** GIVEN TEXT **
┌──

Visibility, as a product strategy, is exhausted. A panel that surfaces 42 alerts a week, the vast majority of which are noise, is not a tool. It is a tax on the responder's attention.

The dashboard does a different job than the responder does

A dashboard answers what is the system doing? A responder answers what should I do next? Those questions sit at different altitudes. Splunk's own writeup on Mean Time to Acknowledge lands the consequence in cash: unplanned outages cost roughly $125,000 per hour on average, and Global 2000 companies leak about 9 percent of annual profit — roughly $400 billion across the cohort — to unplanned downtime. The metric that moves that number is not how rich the panel is. It is how fast a human acknowledges and acts.

This is the gap Gartner's decision intelligence framing was built around. Gartner defines decision intelligence as a discipline that uses data, analytics, and AI to support, augment, and automate decisions — the unit of work is the decision, not the chart. The market guide makes the same shift explicit at the platform level: a decision intelligence platform has to model decisions and track their outcomes, not just visualize the inputs.

└──

** DATA **
┌──

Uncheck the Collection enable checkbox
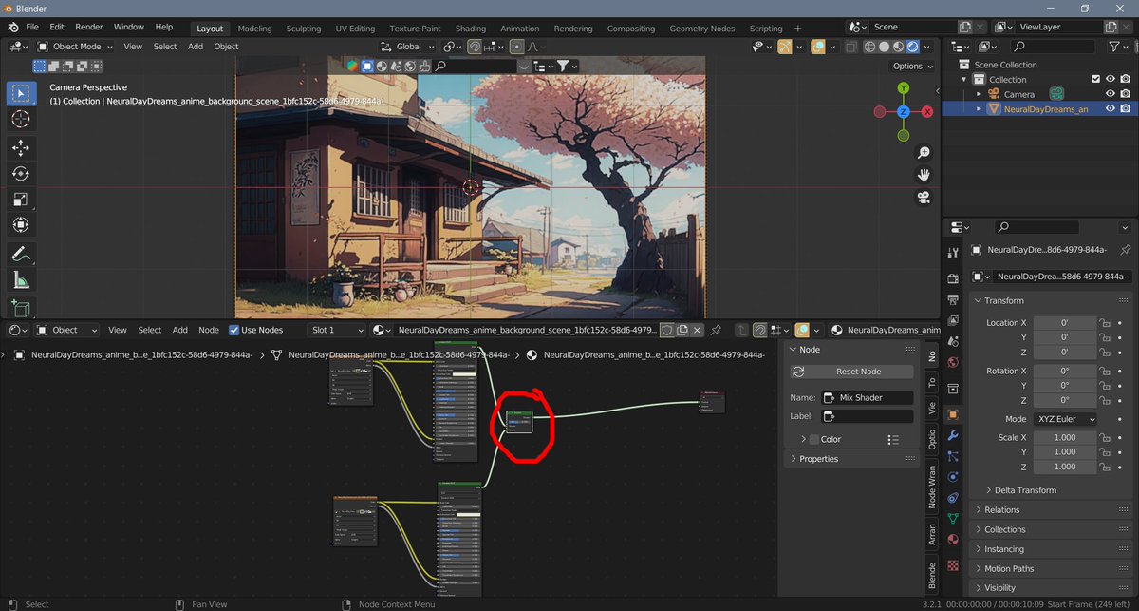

└──

** EXERCISES TO COMPLETE **
(a) In the dashboard text, roughly how much do unplanned outages cost per hour on average?
(b) Retype the dashboard text word for word, starting at the words "Visibility, as a" and stopping after "acknowledges and acts.".
Answer from the dashboard text only, not from the material.

** PER-TASK OUTPUTS **
(a) Roughly $125,000 per hour.

(b)
Visibility, as a product strategy, is exhausted. A panel that surfaces 42 alerts a week, the vast majority of which are noise, is not a tool. It is a tax on the responder's attention.

The dashboard does a different job than the responder does

A dashboard answers what is the system doing? A responder answers what should I do next? Those questions sit at different altitudes. Splunk's own writeup on Mean Time to Acknowledge lands the consequence in cash: unplanned outages cost roughly $125,000 per hour on average, and Global 2000 companies leak about 9 percent of annual profit — roughly $400 billion across the cohort — to unplanned downtime. The metric that moves that number is not how rich the panel is. It is how fast a human acknowledges and acts.